* [Data for analysis]:
________
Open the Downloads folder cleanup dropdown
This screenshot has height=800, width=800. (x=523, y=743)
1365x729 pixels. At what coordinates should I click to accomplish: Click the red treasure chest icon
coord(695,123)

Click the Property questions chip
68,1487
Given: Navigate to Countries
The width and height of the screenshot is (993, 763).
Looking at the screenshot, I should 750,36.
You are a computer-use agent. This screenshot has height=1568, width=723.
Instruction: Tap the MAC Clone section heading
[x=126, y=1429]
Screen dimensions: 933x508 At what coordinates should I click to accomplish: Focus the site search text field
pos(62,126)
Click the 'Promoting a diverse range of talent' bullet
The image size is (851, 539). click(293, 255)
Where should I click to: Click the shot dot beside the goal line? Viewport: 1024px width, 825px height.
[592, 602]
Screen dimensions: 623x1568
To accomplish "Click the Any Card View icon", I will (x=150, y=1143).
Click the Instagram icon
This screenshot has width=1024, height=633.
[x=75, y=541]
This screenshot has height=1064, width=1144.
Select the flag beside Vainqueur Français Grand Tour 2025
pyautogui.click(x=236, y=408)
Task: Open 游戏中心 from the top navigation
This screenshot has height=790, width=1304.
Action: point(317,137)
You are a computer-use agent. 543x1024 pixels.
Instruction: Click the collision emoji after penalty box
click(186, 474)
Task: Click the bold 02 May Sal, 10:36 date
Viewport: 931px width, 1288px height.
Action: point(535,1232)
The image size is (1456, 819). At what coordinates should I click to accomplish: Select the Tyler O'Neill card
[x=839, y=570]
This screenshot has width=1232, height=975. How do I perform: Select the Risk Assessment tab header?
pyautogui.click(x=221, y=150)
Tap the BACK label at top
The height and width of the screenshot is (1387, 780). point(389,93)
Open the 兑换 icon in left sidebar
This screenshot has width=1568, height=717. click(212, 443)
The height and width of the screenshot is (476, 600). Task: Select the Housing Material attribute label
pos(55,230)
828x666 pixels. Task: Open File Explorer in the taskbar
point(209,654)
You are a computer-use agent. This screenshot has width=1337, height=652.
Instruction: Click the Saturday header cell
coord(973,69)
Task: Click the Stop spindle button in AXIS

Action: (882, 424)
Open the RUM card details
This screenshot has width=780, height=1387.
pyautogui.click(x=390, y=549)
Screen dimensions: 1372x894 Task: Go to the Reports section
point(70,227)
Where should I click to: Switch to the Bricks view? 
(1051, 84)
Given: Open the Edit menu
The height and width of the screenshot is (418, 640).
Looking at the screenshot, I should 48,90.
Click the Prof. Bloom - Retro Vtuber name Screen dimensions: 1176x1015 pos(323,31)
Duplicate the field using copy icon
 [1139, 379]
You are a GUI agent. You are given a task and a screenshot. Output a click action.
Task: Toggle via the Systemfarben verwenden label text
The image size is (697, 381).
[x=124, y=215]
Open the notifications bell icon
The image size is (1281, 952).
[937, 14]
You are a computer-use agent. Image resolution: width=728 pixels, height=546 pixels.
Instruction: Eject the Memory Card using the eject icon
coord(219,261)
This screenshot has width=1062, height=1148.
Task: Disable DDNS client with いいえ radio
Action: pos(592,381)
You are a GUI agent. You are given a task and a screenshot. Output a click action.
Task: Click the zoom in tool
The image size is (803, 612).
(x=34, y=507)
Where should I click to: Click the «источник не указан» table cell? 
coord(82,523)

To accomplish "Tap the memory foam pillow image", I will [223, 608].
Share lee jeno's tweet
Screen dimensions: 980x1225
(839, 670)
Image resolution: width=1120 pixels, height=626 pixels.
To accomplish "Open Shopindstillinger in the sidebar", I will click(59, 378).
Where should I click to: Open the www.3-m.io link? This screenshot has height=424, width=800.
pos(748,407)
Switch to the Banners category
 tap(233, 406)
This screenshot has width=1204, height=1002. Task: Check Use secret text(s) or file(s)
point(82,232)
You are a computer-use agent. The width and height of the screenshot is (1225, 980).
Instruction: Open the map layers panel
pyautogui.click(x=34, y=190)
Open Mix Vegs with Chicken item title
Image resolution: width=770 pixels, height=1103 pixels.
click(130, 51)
________
* [Try it]:
Once you have read the entries, reproduce each one exactly.

* [Answer to this task]:
Open the Downloads folder cleanup dropdown
This screenshot has height=800, width=800. (x=523, y=743)
1365x729 pixels. At what coordinates should I click to accomplish: Click the red treasure chest icon
coord(695,123)

Click the Property questions chip
68,1487
Given: Navigate to Countries
The width and height of the screenshot is (993, 763).
Looking at the screenshot, I should 750,36.
You are a computer-use agent. This screenshot has height=1568, width=723.
Instruction: Tap the MAC Clone section heading
[x=126, y=1429]
Screen dimensions: 933x508 At what coordinates should I click to accomplish: Focus the site search text field
pos(62,126)
Click the 'Promoting a diverse range of talent' bullet
The image size is (851, 539). click(293, 255)
Where should I click to: Click the shot dot beside the goal line? Viewport: 1024px width, 825px height.
[592, 602]
Screen dimensions: 623x1568
To accomplish "Click the Any Card View icon", I will (x=150, y=1143).
Click the Instagram icon
This screenshot has width=1024, height=633.
[x=75, y=541]
This screenshot has height=1064, width=1144.
Select the flag beside Vainqueur Français Grand Tour 2025
pyautogui.click(x=236, y=408)
Task: Open 游戏中心 from the top navigation
This screenshot has height=790, width=1304.
Action: point(317,137)
You are a computer-use agent. 543x1024 pixels.
Instruction: Click the collision emoji after penalty box
click(186, 474)
Task: Click the bold 02 May Sal, 10:36 date
Viewport: 931px width, 1288px height.
Action: point(535,1232)
The image size is (1456, 819). At what coordinates should I click to accomplish: Select the Tyler O'Neill card
[x=839, y=570]
This screenshot has width=1232, height=975. How do I perform: Select the Risk Assessment tab header?
pyautogui.click(x=221, y=150)
Tap the BACK label at top
The height and width of the screenshot is (1387, 780). point(389,93)
Open the 兑换 icon in left sidebar
This screenshot has width=1568, height=717. click(212, 443)
The height and width of the screenshot is (476, 600). Task: Select the Housing Material attribute label
pos(55,230)
828x666 pixels. Task: Open File Explorer in the taskbar
point(209,654)
You are a computer-use agent. This screenshot has width=1337, height=652.
Instruction: Click the Saturday header cell
coord(973,69)
Task: Click the Stop spindle button in AXIS

Action: (882, 424)
Open the RUM card details
This screenshot has width=780, height=1387.
pyautogui.click(x=390, y=549)
Screen dimensions: 1372x894 Task: Go to the Reports section
point(70,227)
Where should I click to: Switch to the Bricks view? 
(1051, 84)
Given: Open the Edit menu
The height and width of the screenshot is (418, 640).
Looking at the screenshot, I should 48,90.
Click the Prof. Bloom - Retro Vtuber name Screen dimensions: 1176x1015 pos(323,31)
Duplicate the field using copy icon
 [1139, 379]
You are a GUI agent. You are given a task and a screenshot. Output a click action.
Task: Toggle via the Systemfarben verwenden label text
The image size is (697, 381).
[x=124, y=215]
Open the notifications bell icon
The image size is (1281, 952).
[937, 14]
You are a computer-use agent. Image resolution: width=728 pixels, height=546 pixels.
Instruction: Eject the Memory Card using the eject icon
coord(219,261)
This screenshot has width=1062, height=1148.
Task: Disable DDNS client with いいえ radio
Action: pos(592,381)
You are a GUI agent. You are given a task and a screenshot. Output a click action.
Task: Click the zoom in tool
The image size is (803, 612).
(x=34, y=507)
Where should I click to: Click the «источник не указан» table cell? 
coord(82,523)

To accomplish "Tap the memory foam pillow image", I will [223, 608].
Share lee jeno's tweet
Screen dimensions: 980x1225
(839, 670)
Image resolution: width=1120 pixels, height=626 pixels.
To accomplish "Open Shopindstillinger in the sidebar", I will click(59, 378).
Where should I click to: Open the www.3-m.io link? This screenshot has height=424, width=800.
pos(748,407)
Switch to the Banners category
 tap(233, 406)
This screenshot has width=1204, height=1002. Task: Check Use secret text(s) or file(s)
point(82,232)
You are a computer-use agent. The width and height of the screenshot is (1225, 980).
Instruction: Open the map layers panel
pyautogui.click(x=34, y=190)
Open Mix Vegs with Chicken item title
Image resolution: width=770 pixels, height=1103 pixels.
click(130, 51)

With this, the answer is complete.